# Need help identifying 3 pistols



## Williamhoop1 (Dec 19, 2016)

Top is a single barrel smooth bore around 18" and is only marked f. Copeland on the whole gun, other is a Montenegrin gasser, don't know anything about it it's probably worthless, now next is an odd little pistol a .25 caliber DAO revolver that the cylinder swings out to the side instead of down, the only marking on the whole gun is "made in germany" any info on these would be appreciated


----------



## CW (Mar 20, 2015)

First one looks like some kind of "boot gun" appears to be Copeland firearms from Sterling Mass. Still looking for more info....


----------



## Williamhoop1 (Dec 19, 2016)

Thanks


----------



## CW (Mar 20, 2015)

The gasser doesn't appear to match any searches. The cylinder rod and ejector appear replaced. I wonder if it was damaged and poorly rebuilt.

The side swing-out lead to some hits on an old Iver Johnson swing out, along with the names Lovell, Shattuck, and Manhattan Arms (Belgian made) hits. Nothing serious but the swing-outs appear rare.
Could be experimental or an European attempt at the same design?


----------



## Williamhoop1 (Dec 19, 2016)

The gasser looks like it has some brass pieces, I figure it's a worthless wallhanger, any idea on value on the other two?


----------



## Williamhoop1 (Dec 19, 2016)

Are you saying it could be made by lovell, shattuck, or Manhattan arms, or are you saying that a unknown german company tried to make something similar to them


----------



## Steve M1911A1 (Feb 6, 2008)

The topmost gun is for taking wildlife samples, for "rook hunting," or for small game.
It is missing its detachable shoulder stock, which slides into the groove at the bottom of its grip.
Properly speaking, it's a rifle (!), not a pistol. These takedown guns were once very popular among bicyclists and hikers.
I bet that it's a rimfire. Maybe a .32?

The middle pistol might be Belgian.
It seems to have had a sub-caliber barrel inserted into its "normal" bore. (But it's hard to tell.)
I don't believe that it's a Gasser, or a Rast-Gasser. Look for proof marks: Gassers are Austrian.
While its hammer and cylinder seem to have been made for center-fire or rim-fire cartridges, its frame seems to have been made for a pinfire cylinder.
Maybe it's a confabulation of available spare parts.

The bottom-most pistol bears a tag which states that it may be unique.
I suggest that this tag is very likely correct.
There are small middle-European revolvers which look something like this one, but none I've ever seen looks _exactly_ like it. (Of course, I'm no expert.)
I believe that it belongs to the class of bicyclist's pistols called "velo-dog." That is, it is for removing the threat to a bicyclist, of a dog chasing him or nipping at his legs as he pedals by. ("Velo" = _velocipede_, another word for bicycle.)

__What is being asked__
Reproduce the part of the pistol identification thread that begins at "Maybe it's a" and ends after "I'm no expert.)". The lines that come next have no connection to the thread about identifying three pistols.

__Record excerpts__
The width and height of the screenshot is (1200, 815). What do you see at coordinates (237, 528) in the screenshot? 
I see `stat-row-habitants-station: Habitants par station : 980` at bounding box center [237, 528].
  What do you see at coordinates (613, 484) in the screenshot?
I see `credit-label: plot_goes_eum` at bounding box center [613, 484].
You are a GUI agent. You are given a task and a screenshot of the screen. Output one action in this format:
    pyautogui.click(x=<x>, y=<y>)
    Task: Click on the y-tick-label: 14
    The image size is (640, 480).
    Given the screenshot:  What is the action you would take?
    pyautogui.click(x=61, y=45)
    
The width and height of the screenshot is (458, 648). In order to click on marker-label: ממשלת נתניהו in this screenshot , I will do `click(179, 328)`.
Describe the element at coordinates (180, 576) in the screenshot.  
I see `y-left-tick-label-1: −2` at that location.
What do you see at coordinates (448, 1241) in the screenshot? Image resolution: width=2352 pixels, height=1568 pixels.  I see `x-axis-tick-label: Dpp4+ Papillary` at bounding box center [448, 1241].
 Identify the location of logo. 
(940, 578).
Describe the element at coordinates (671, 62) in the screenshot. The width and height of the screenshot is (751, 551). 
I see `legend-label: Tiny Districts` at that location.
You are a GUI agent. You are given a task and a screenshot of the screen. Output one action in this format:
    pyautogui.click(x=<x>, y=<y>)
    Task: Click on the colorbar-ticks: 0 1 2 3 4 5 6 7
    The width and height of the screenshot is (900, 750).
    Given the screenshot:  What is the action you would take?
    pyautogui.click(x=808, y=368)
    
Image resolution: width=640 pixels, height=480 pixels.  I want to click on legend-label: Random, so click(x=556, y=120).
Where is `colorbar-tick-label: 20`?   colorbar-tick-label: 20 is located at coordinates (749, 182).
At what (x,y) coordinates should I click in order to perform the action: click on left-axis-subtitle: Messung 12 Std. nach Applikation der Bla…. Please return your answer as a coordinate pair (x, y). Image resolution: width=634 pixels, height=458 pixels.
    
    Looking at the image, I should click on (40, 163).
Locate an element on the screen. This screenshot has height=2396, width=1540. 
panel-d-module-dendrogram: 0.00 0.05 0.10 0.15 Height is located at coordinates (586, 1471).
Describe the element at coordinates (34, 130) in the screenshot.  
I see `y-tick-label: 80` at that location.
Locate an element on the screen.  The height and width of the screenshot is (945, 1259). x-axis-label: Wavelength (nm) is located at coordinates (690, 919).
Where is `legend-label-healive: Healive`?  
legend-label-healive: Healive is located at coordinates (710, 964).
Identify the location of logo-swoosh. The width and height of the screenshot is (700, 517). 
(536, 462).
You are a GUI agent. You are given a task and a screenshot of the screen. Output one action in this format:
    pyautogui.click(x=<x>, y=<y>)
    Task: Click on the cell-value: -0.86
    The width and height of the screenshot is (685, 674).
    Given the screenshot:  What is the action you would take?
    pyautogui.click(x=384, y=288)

__Expected answer__
Maybe it's a confabulation of available spare parts.

The bottom-most pistol bears a tag which states that it may be unique.
I suggest that this tag is very likely correct.
There are small middle-European revolvers which look something like this one, but none I've ever seen looks _exactly_ like it. (Of course, I'm no expert.)